The exercise: In the thread about a hash in jCIFS filenames, which Java class provokes the exception?
>> start Text excerpt
[jcifs] Creating file with hash ('#') in filename

Fri Jan 17 17:53:16 EST 2003

On Fri, Jan 17, 2003 at 12:22:08AM -0500, Allen, Michael B (RSCH) wrote:
:
> > This is the Unicode issue.  URLs must handle full Unicode in order to deal 
> > with this stuff.  It is a problem, but it's not specific to the SMB URL.
> > 
> Yes, it does seem to be coming down to Unicode. But it is specific to the SMB URL.
> RFC 2396 does not appear to address Unicode. You cannot have Unicode HTTP URLs
> for example. Thus the problem.

HTTP URLs are just one example.  Still, "You cannot have Unicode HTTP
URLs"...  That's why it's *not* specific to the SMB URL.  People may post
all sorts of files on a web server.  If the filename is in cyrillic
then...well, same problem even if it's accessed via HTTP.  It's a general
URL issue.  URLs *should* support Unicode... but they don't.

:
> > I don't follow your argument there.  What is it you are trying to say?
> > Sorry, I'm being dense, I guess.
> > 
> What the example shows is that the HTTP URL handler shipped with Java does what
> jCIFS' SMB URL handler does now which is as you put it is syntactically incorrect, not
> a URL, and incomplete.

Lost again.  Sorry, that didn't scan.

> Notice it's the URI class rather than the URL class that provokes the exception. I don't
> have Java 1.4 so I don't know what toExternalForm would return but I suspect it would
> be escaped.

Which would cover Eric's final point, about handing the URL back to the 
user with correct syntax.

:
> I am arguing that transcribability is better without the escapes. In fact
> if we were to required what the URI (not L) class mandates it would be
> rather difficult for the average person to construct certain URLs. They
> would then need application support for performing the escaping.

Well... yes, it's easier to transcribe something if it doesn't have 
escapes.  That doesn't solve the problem, though.  Invalid syntax is still 
invalid syntax.  That's why the escapes are there.

Putting aside non-ASCII characters, the set of valid SMB filename
characters that are invalid URL path characters is fairly small.  The
remaining few need to be escaped.  Let's see, the SNIA doc lists the 
excluded characters as:

'"', '.', '\', '/', '[', ']', ':', '+', '|', '<', '>', '=', ';', ',' '*', '?'

...but those are for 8.3 notation so some of them can be removed (like the 
dot).  RFC2396 allows alpha-numerics plus the following:

  ":" | "@" | "&" | "=" | "+" | "$" | "," | "-" | "_" | "." | "!" | "~" | 
  "*" | "'" | "(" | ")"
>> end Text excerpt
>> start Supplied information
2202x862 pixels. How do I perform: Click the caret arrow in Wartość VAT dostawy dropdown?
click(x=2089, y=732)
>> end Supplied information
>> start Supplied information
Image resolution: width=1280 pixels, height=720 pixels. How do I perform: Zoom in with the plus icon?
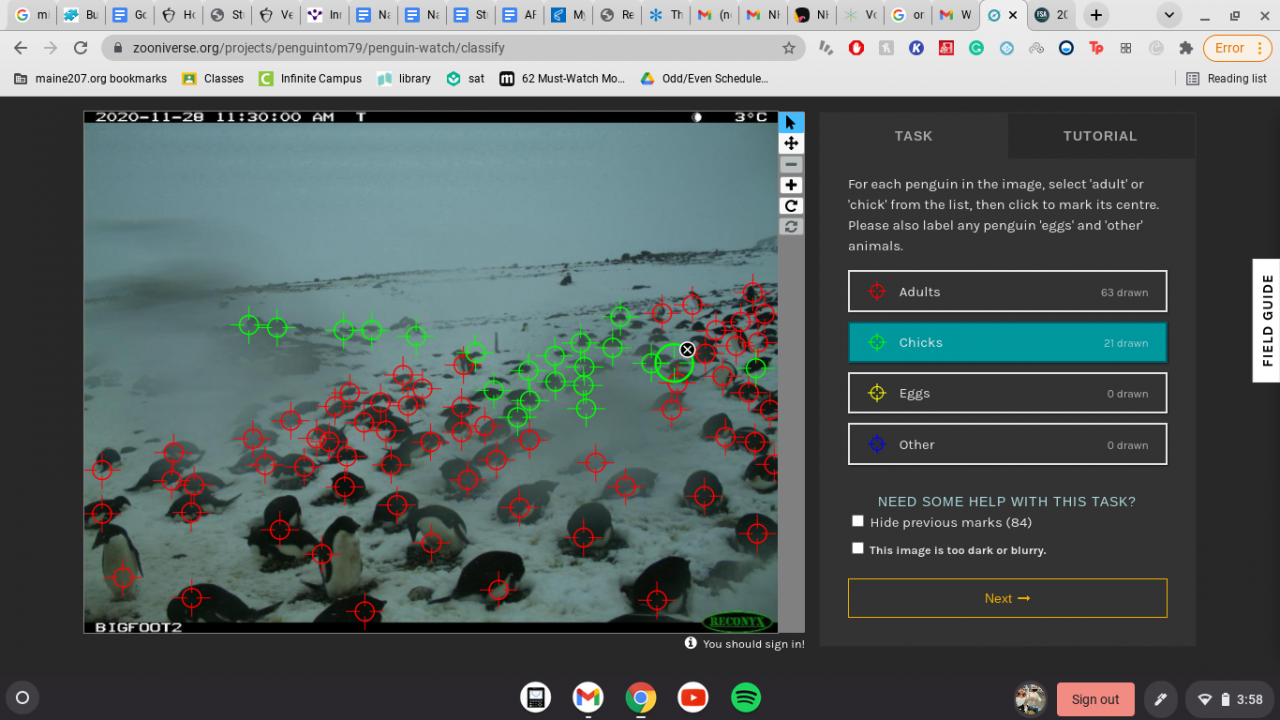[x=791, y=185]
>> end Supplied information
Exercise solution: The URI class, not the URL class.